━━━ Material provided

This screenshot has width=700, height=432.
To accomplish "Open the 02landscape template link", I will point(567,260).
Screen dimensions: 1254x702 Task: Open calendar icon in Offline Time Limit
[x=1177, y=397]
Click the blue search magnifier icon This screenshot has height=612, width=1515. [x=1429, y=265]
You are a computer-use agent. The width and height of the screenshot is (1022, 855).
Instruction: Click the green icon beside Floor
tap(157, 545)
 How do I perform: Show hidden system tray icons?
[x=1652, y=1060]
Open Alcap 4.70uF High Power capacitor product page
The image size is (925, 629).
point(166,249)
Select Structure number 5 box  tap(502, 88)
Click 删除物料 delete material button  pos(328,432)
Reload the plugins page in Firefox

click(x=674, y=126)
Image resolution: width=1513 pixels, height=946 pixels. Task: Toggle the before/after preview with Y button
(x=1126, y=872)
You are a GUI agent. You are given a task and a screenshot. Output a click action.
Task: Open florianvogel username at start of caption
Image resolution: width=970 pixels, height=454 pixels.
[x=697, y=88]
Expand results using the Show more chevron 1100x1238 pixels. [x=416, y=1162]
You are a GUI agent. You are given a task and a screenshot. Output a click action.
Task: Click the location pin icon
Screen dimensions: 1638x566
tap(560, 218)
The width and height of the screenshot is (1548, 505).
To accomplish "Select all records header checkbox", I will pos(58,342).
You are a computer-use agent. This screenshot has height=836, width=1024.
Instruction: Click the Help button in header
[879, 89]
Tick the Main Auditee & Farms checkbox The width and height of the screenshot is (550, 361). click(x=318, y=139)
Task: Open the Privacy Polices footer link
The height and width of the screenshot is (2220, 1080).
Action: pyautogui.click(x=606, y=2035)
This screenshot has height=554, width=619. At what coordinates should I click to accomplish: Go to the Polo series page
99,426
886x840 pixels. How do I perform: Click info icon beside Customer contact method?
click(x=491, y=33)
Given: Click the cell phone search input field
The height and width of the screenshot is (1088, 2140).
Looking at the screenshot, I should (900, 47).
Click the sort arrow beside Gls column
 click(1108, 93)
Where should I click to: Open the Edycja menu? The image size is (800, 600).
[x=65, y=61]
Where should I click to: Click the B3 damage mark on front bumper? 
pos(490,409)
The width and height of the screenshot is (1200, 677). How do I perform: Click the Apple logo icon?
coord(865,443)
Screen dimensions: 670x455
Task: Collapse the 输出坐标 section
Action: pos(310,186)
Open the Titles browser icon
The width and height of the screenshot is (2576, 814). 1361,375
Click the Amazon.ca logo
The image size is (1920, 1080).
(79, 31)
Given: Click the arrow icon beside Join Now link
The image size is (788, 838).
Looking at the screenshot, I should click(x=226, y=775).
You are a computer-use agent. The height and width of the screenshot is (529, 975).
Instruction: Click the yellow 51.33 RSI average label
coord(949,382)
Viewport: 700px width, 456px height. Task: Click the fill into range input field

━━━━━━

→ What you should do
Leaving nothing out, print each line above exactly.

→ Result
This screenshot has width=700, height=432.
To accomplish "Open the 02landscape template link", I will point(567,260).
Screen dimensions: 1254x702 Task: Open calendar icon in Offline Time Limit
[x=1177, y=397]
Click the blue search magnifier icon This screenshot has height=612, width=1515. [x=1429, y=265]
You are a computer-use agent. The width and height of the screenshot is (1022, 855).
Instruction: Click the green icon beside Floor
tap(157, 545)
 How do I perform: Show hidden system tray icons?
[x=1652, y=1060]
Open Alcap 4.70uF High Power capacitor product page
The image size is (925, 629).
point(166,249)
Select Structure number 5 box  tap(502, 88)
Click 删除物料 delete material button  pos(328,432)
Reload the plugins page in Firefox

click(x=674, y=126)
Image resolution: width=1513 pixels, height=946 pixels. Task: Toggle the before/after preview with Y button
(x=1126, y=872)
You are a GUI agent. You are given a task and a screenshot. Output a click action.
Task: Open florianvogel username at start of caption
Image resolution: width=970 pixels, height=454 pixels.
[x=697, y=88]
Expand results using the Show more chevron 1100x1238 pixels. [x=416, y=1162]
You are a GUI agent. You are given a task and a screenshot. Output a click action.
Task: Click the location pin icon
Screen dimensions: 1638x566
tap(560, 218)
The width and height of the screenshot is (1548, 505).
To accomplish "Select all records header checkbox", I will pos(58,342).
You are a computer-use agent. This screenshot has height=836, width=1024.
Instruction: Click the Help button in header
[879, 89]
Tick the Main Auditee & Farms checkbox The width and height of the screenshot is (550, 361). click(x=318, y=139)
Task: Open the Privacy Polices footer link
The height and width of the screenshot is (2220, 1080).
Action: pyautogui.click(x=606, y=2035)
This screenshot has height=554, width=619. At what coordinates should I click to accomplish: Go to the Polo series page
99,426
886x840 pixels. How do I perform: Click info icon beside Customer contact method?
click(x=491, y=33)
Given: Click the cell phone search input field
The height and width of the screenshot is (1088, 2140).
Looking at the screenshot, I should (900, 47).
Click the sort arrow beside Gls column
 click(1108, 93)
Where should I click to: Open the Edycja menu? The image size is (800, 600).
[x=65, y=61]
Where should I click to: Click the B3 damage mark on front bumper? 
pos(490,409)
The width and height of the screenshot is (1200, 677). How do I perform: Click the Apple logo icon?
coord(865,443)
Screen dimensions: 670x455
Task: Collapse the 输出坐标 section
Action: pos(310,186)
Open the Titles browser icon
The width and height of the screenshot is (2576, 814). 1361,375
Click the Amazon.ca logo
The image size is (1920, 1080).
(79, 31)
Given: Click the arrow icon beside Join Now link
The image size is (788, 838).
Looking at the screenshot, I should click(x=226, y=775).
You are a computer-use agent. The height and width of the screenshot is (529, 975).
Instruction: Click the yellow 51.33 RSI average label
coord(949,382)
Viewport: 700px width, 456px height. Task: Click the fill into range input field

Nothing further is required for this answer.